Saved entries
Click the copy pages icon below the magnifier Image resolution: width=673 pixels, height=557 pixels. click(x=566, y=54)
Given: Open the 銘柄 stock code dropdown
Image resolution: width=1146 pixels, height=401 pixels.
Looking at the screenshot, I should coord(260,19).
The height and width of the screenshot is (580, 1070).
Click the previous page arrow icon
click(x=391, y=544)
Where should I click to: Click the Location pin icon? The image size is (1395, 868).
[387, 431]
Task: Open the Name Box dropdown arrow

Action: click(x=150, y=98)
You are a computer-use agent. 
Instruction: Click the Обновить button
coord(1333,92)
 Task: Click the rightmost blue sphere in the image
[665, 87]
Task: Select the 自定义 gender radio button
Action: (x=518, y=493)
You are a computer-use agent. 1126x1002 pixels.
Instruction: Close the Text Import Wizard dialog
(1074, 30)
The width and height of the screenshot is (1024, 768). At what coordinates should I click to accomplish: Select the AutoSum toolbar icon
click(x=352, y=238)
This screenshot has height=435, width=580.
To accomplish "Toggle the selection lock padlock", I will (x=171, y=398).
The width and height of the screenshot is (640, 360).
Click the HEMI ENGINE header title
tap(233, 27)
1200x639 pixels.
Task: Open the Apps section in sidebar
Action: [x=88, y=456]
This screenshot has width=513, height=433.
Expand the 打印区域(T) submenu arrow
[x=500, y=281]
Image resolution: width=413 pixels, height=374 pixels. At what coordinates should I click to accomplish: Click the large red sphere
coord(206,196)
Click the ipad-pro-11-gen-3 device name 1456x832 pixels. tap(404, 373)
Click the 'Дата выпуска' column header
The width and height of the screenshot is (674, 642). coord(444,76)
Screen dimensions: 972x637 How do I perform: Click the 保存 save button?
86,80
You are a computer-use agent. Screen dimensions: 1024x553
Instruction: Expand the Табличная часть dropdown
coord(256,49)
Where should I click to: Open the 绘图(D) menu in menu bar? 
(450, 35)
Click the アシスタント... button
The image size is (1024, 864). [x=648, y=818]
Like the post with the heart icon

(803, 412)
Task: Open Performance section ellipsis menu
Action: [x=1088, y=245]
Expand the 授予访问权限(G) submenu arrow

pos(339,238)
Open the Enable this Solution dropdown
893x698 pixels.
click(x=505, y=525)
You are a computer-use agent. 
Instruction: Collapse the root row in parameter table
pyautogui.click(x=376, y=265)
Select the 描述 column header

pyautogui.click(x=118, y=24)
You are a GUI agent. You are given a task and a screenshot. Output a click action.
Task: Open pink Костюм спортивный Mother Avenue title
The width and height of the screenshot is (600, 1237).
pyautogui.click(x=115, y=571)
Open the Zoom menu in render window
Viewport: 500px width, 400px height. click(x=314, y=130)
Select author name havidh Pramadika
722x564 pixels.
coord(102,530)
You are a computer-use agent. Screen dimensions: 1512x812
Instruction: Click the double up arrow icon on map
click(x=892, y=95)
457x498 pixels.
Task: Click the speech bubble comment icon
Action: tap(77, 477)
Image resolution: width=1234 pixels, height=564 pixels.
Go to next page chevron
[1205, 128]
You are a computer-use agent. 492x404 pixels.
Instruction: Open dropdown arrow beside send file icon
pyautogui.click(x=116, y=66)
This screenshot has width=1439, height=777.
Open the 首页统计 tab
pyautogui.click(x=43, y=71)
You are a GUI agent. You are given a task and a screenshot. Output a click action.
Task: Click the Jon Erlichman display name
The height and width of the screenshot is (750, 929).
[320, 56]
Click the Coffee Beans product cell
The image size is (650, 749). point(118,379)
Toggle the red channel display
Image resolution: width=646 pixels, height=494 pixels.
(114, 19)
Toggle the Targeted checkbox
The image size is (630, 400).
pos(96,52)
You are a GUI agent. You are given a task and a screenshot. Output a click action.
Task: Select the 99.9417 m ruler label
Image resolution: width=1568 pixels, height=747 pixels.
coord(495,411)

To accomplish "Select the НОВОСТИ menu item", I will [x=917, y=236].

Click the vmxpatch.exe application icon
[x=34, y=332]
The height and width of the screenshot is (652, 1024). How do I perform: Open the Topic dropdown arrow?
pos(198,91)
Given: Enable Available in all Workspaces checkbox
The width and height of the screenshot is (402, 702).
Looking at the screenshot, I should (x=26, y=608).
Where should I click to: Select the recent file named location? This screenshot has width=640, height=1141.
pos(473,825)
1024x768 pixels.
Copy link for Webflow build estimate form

### Task objective
Within the records above, how many lines include the word "will"? State the number by itself.

### Completed exercise
2